HOW MENTALLY HEALTHY IS YOUR WORKPACE?
“Ahhhh so you’re the one with the emotional problems.” This is the statement that someone close to me was greeted with after they were asked to contact their employer’s Case Manager after recently having time off for depression and anxiety.
So how mentally healthy is your workplace? Despite large awareness campaigns, there still appears to be a lack of insight as to how supervisors, managers and staff can support someone returning to work after experiencing anxiety and/or depression.
For many people experiencing anxiety or depression, concerns over colleagues’ reactions or a lack of support can add significantly to existing stress. Being aware of potential barriers and taking steps to reduce these will help both individual employees and the workplace as a whole.
When you consider that at any given time 1 in 5 employees are likely to be experiencing a mental health condition, this is a statistic that workplaces can no longer simply ignore. Another startling statistic is that untreated depression results in over 6 million working days lost in Australia each year. What could this be costing your organisation?
The stigma surrounding anxiety and depression is a common barrier to many who need to seek attention or who are struggling to sustain their attendance at work.
Barriers can include:
· Fear that colleagues may find out about their diagnosis with possible negative impacts resulting
· Loss of connection with colleagues
· Lack of support from employers and managers
· Uncertainly about the level or type of support available
· Stigma associated with mental health conditions
There are some practical strategies your organisation can use to address barriers. The support of a manager or supervisor is the most crucial factor for people with a mental health condition remaining at or returning to work.

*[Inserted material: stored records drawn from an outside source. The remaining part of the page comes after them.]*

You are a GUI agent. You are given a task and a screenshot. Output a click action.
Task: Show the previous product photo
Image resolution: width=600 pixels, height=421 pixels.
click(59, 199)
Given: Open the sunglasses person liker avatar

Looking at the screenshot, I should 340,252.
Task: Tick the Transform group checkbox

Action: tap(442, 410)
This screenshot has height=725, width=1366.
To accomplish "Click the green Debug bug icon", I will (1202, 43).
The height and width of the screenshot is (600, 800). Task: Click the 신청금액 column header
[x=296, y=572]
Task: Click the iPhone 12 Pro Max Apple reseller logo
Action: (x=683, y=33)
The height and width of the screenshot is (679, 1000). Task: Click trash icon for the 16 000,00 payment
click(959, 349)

As a manager or leader you can:
· provide mental health awareness training
· speak openly about mental health conditions in the workplace and encourage others to do the same
· promote a positive working environment by minimising workplace risks to mental health, such as job stress and preventative training such as resilience and stress management.
· work with the individual about their needs for return to work. Don’t bombard them with questions and paperwork to fill out on their first day back and tell them they are running out of leave. Ask them about how you can support them and consider how you might manage any difficult conversations with empathy and insight.
· draw on guidance from specialists or the employee's treating health professional (with their permission).
Promoting mental health in the workplace is everyone's responsibility. However small you decide to start, take the first step towards a more mentally healthy workplace today.
PWC research shows that $2.30 is the average return on investment for every $1 invested in creating a mentally healthy workplace.
What could your organisation be doing to improve the mental health of staff and better assist staff returning to work after periods of time off for depression and anxiety?